> [Excerpt provided]
>>>

# PM-45 or PM-932 for eventual cnc?



## Dan_S (Dec 23, 2013)

I'm getting pretty close to having the funds I need to finally get a mill (Feb or Mar). I plan to eventually cnc it, but that will be a while down the road, as I want to get a larger lathe first (got an 8x14 currently). When it comes time to cnc it, I'm going to geek out and go dual closed loop with servos, and maybe even spindle positioning.

Thus I want to start with a good manual mill since it's going to take time to build up the funds to do what I want. Thus I'm considering the PM-45M-PDF (with power feed) or the PM-932M-PDF, since the price difference is only $200. Can anyone see anything in the specs that makes one machine better than the other for future cnc conversion?

I know the PM-45M-CNC comes with hardened ways, does anyone know if that's an option for the PM-45M-PDF?

<<<

> [Excerpted data]
>>>

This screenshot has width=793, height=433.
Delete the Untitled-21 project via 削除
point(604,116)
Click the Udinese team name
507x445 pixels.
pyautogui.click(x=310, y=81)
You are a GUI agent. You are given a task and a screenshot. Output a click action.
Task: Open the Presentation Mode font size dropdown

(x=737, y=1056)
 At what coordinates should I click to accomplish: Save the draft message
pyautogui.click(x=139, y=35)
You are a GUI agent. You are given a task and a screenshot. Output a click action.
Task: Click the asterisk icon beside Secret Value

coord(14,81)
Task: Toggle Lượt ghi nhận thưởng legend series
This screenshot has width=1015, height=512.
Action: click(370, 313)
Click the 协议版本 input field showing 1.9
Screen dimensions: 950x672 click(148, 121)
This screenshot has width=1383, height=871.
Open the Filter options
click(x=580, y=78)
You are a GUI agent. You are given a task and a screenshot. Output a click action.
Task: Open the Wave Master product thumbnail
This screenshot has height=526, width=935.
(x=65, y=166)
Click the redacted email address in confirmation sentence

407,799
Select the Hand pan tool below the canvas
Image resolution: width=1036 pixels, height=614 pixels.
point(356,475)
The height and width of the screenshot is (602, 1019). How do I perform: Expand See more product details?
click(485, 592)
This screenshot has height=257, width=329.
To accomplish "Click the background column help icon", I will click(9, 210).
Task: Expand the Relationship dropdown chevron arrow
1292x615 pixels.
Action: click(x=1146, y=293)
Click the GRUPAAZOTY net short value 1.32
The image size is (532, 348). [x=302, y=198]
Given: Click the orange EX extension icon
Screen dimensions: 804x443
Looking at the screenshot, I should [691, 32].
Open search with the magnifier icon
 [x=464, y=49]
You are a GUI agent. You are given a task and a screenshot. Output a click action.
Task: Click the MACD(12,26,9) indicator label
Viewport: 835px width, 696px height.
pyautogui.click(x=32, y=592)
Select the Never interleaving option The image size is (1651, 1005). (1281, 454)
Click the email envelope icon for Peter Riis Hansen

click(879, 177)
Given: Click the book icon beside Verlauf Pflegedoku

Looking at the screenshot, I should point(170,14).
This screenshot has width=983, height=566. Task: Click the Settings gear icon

<<<

> [Tasks to complete]
**A)** Retype the records from their first line through the line containing "click(485, 592)", including both of those lines.
**B)** Write the next part of the forum thread about choosing between the PM-45 and PM-932 mills for a later CNC conversion, picking up after its final post.
The forum thread and the records bear no relation to each other.

> [The replies]
**A)**
This screenshot has width=793, height=433.
Delete the Untitled-21 project via 削除
point(604,116)
Click the Udinese team name
507x445 pixels.
pyautogui.click(x=310, y=81)
You are a GUI agent. You are given a task and a screenshot. Output a click action.
Task: Open the Presentation Mode font size dropdown

(x=737, y=1056)
 At what coordinates should I click to accomplish: Save the draft message
pyautogui.click(x=139, y=35)
You are a GUI agent. You are given a task and a screenshot. Output a click action.
Task: Click the asterisk icon beside Secret Value

coord(14,81)
Task: Toggle Lượt ghi nhận thưởng legend series
This screenshot has width=1015, height=512.
Action: click(370, 313)
Click the 协议版本 input field showing 1.9
Screen dimensions: 950x672 click(148, 121)
This screenshot has width=1383, height=871.
Open the Filter options
click(x=580, y=78)
You are a GUI agent. You are given a task and a screenshot. Output a click action.
Task: Open the Wave Master product thumbnail
This screenshot has height=526, width=935.
(x=65, y=166)
Click the redacted email address in confirmation sentence

407,799
Select the Hand pan tool below the canvas
Image resolution: width=1036 pixels, height=614 pixels.
point(356,475)
The height and width of the screenshot is (602, 1019). How do I perform: Expand See more product details?
click(485, 592)

**B)**
Anyone heard anything about the benchtop mills from Taiwan Matt is working on?


----------



## mattthemuppet2 (Dec 23, 2013)

I read a long and interesting thread on here by Jumps (something) who CNC'd an equivalent mill from Wholesale Tools. Might be worth checking it out and posting this in the CNC forum, you'll probably get more traction there. As far as I can see (and this is purely armchair engineering) most of this class mill/ drill are basically the same, with the differences coming down to QC and various add-ons. Given that you'll be stripping it down to the bare bones to CNC it, as long as the fundamentals fit your bill then you should be good with any of them.


----------



## Ray C (Dec 23, 2013)

You might want to give Matt a call because, I believe you can just buy the CNC mill w/o the electronics and you can build-it-up at your own pace.

Ray



Dan_S said:


> I'm getting pretty close to having the funds I need to finally get a mill (Feb or Mar). I plan to eventually cnc it, but that will be a while down the road, as I want to get a larger lathe first (got an 8x14 currently). When it comes time to cnc it, I'm going to geek out and go dual closed loop with servos, and maybe even spindle positioning.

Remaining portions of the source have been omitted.